#### GIVEN RECORDS
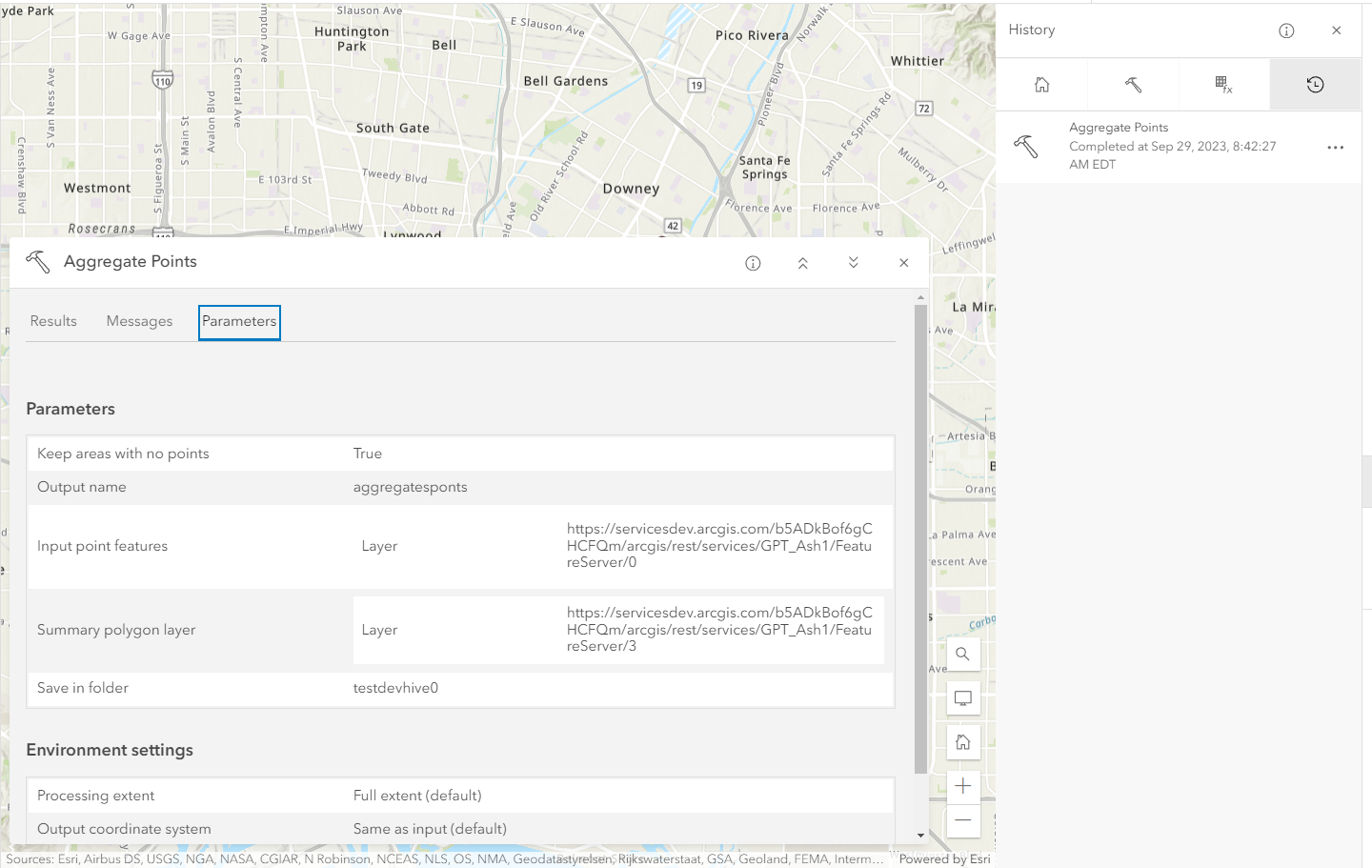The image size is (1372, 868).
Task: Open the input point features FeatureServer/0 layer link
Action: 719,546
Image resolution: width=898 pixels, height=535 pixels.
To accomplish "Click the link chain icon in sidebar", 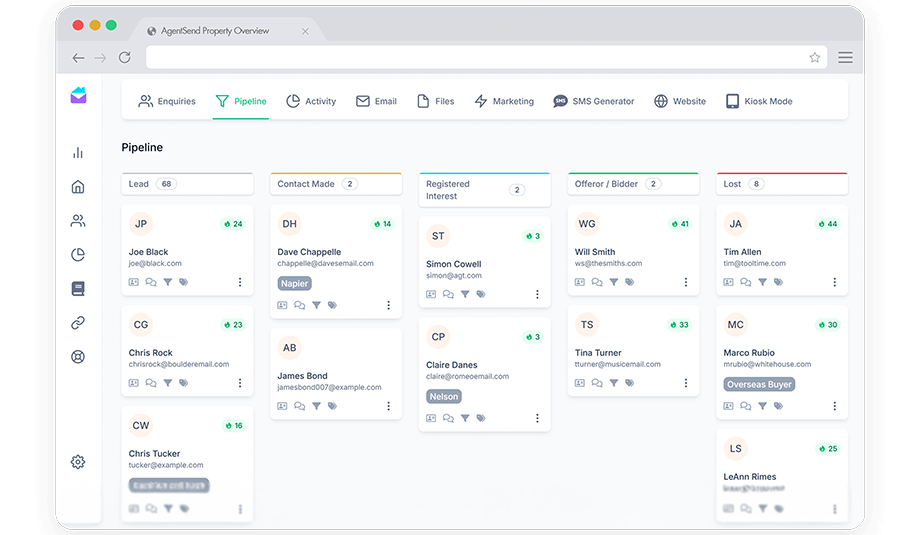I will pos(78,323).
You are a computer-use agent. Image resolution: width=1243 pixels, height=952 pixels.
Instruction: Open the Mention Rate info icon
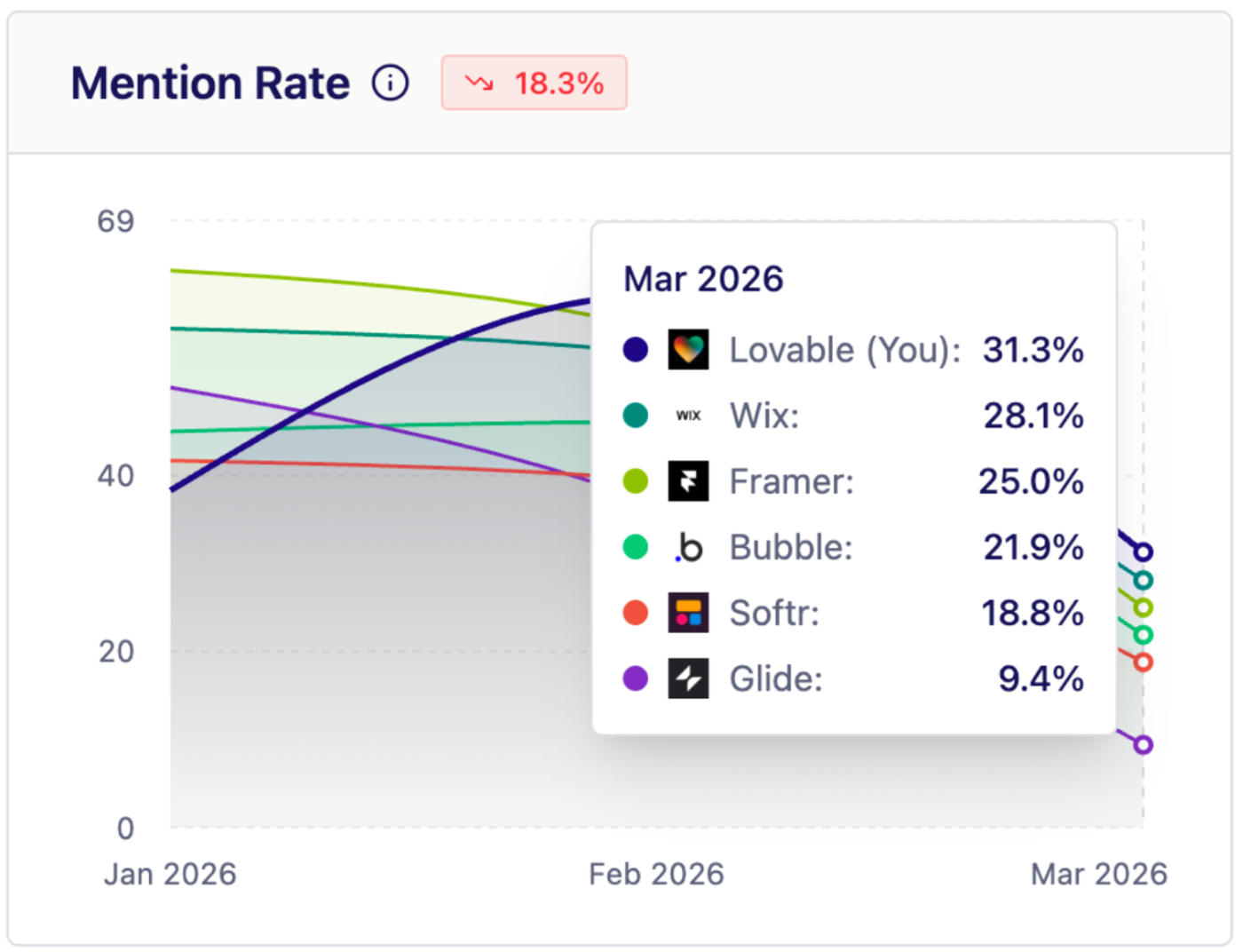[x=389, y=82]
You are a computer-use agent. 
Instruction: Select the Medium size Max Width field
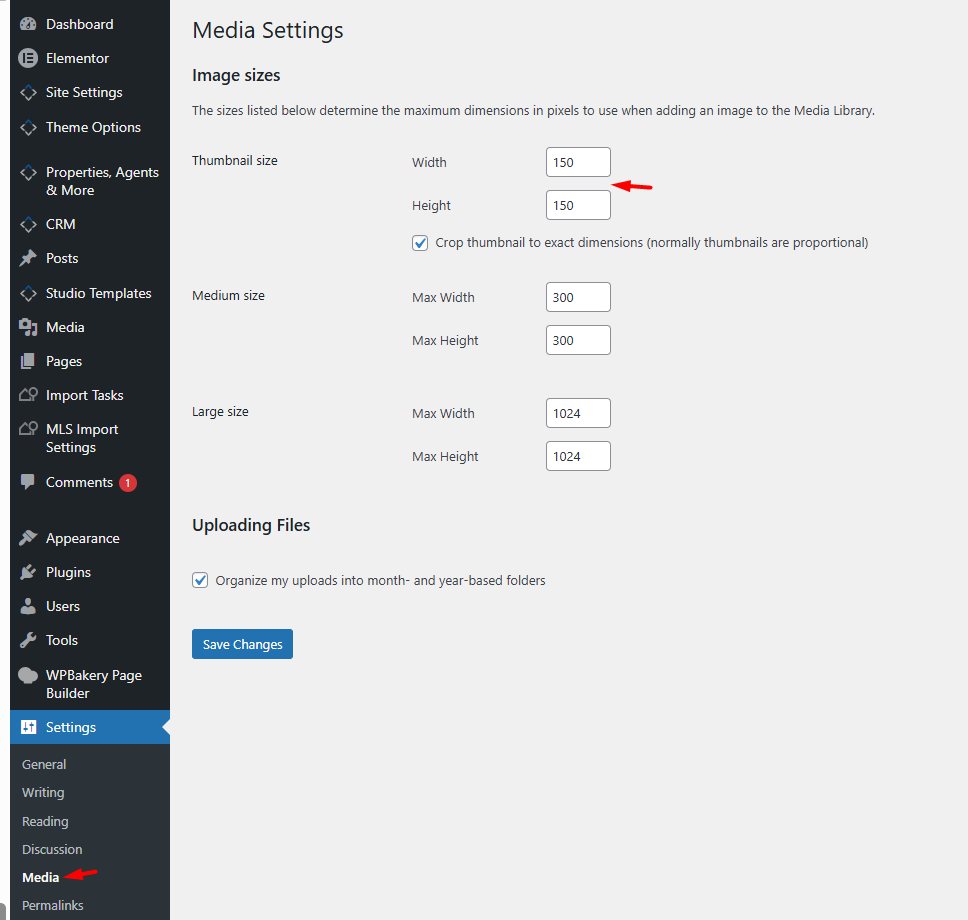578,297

#### ASSIGNMENT
Filter the listing so that only lines holding the word "computer" remain, and copy those lines.

#### EXERCISE SOLUTION
You are a computer-use agent. Image resolution: width=1243 pixels, height=952 pixels.
You are a computer-use agent. 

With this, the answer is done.